[Problem to work on]: What lines below include the string "target"? Pick them out and copy them.

[Data section]:
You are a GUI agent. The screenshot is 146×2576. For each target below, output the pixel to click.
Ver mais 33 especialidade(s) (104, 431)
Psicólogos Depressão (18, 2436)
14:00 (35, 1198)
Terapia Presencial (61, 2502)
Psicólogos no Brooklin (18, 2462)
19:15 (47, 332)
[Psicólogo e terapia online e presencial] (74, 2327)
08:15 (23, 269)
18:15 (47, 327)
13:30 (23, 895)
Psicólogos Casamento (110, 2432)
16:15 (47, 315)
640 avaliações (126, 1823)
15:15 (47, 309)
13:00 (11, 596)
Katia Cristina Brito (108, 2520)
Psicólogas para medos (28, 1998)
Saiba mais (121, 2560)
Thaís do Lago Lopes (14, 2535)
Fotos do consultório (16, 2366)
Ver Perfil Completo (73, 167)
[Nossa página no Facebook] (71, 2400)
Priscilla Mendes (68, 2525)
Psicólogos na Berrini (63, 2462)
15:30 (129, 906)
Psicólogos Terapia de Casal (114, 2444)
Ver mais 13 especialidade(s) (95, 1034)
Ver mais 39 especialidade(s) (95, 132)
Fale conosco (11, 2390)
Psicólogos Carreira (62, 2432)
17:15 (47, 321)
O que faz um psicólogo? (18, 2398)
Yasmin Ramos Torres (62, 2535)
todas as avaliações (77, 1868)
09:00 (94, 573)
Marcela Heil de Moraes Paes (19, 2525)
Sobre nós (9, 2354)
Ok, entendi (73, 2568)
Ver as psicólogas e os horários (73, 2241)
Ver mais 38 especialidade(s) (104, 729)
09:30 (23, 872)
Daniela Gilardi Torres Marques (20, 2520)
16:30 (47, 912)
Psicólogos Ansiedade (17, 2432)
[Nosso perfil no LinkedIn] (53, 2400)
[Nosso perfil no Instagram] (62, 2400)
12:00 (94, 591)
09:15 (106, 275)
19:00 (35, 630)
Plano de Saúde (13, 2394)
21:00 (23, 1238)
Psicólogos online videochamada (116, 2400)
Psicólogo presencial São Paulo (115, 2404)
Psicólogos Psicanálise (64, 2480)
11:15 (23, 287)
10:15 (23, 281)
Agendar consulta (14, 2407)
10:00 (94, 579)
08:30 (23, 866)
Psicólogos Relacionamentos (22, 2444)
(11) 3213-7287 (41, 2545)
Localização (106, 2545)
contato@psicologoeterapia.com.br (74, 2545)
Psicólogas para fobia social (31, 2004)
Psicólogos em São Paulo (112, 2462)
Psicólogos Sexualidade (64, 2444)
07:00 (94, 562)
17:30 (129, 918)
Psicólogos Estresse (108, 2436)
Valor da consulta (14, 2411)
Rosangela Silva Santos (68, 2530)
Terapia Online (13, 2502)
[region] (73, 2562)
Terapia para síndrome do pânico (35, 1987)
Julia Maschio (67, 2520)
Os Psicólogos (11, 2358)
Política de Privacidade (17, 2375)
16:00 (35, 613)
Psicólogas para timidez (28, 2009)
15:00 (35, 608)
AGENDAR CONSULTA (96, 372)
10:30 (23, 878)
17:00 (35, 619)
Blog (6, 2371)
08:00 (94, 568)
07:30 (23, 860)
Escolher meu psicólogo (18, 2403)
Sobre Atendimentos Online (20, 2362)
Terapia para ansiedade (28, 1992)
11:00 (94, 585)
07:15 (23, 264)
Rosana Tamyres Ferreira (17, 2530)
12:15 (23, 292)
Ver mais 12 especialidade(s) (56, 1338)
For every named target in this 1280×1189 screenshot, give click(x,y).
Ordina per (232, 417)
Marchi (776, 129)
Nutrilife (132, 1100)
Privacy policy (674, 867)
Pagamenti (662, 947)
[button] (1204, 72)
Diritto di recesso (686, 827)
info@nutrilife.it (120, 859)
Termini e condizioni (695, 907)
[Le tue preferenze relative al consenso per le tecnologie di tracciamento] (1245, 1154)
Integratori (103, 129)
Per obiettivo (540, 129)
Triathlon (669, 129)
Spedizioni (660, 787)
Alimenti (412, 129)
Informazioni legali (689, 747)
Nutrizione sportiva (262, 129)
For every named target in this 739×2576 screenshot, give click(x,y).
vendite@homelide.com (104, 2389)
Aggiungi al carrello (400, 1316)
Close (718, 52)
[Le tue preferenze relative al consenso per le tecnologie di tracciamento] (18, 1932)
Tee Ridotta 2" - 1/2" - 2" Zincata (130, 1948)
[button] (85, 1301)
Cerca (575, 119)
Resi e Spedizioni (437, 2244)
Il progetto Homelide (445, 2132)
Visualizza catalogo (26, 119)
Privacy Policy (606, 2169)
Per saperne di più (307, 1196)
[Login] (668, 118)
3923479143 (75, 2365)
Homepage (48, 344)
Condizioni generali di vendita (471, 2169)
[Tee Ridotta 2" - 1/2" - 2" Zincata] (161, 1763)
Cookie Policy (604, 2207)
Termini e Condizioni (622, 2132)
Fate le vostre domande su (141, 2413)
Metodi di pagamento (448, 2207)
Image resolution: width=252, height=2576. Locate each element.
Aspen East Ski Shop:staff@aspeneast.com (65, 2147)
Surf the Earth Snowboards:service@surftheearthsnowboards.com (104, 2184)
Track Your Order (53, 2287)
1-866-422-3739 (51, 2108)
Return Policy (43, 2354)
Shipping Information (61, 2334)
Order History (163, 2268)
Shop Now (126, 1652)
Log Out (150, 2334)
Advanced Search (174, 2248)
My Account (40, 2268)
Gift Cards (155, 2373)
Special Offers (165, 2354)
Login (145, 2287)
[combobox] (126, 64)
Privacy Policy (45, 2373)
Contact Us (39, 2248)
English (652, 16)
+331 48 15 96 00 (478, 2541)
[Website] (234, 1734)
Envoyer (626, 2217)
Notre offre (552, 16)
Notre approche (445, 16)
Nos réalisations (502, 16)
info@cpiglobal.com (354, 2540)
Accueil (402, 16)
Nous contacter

[Solution for this task]:
You are a GUI agent. The screenshot is 146×2576. For each target below, output the pixel to click.
For every named target in this 1280×1189 screenshot, give click(x,y).
For every named target in this 739×2576 screenshot, give click(x,y).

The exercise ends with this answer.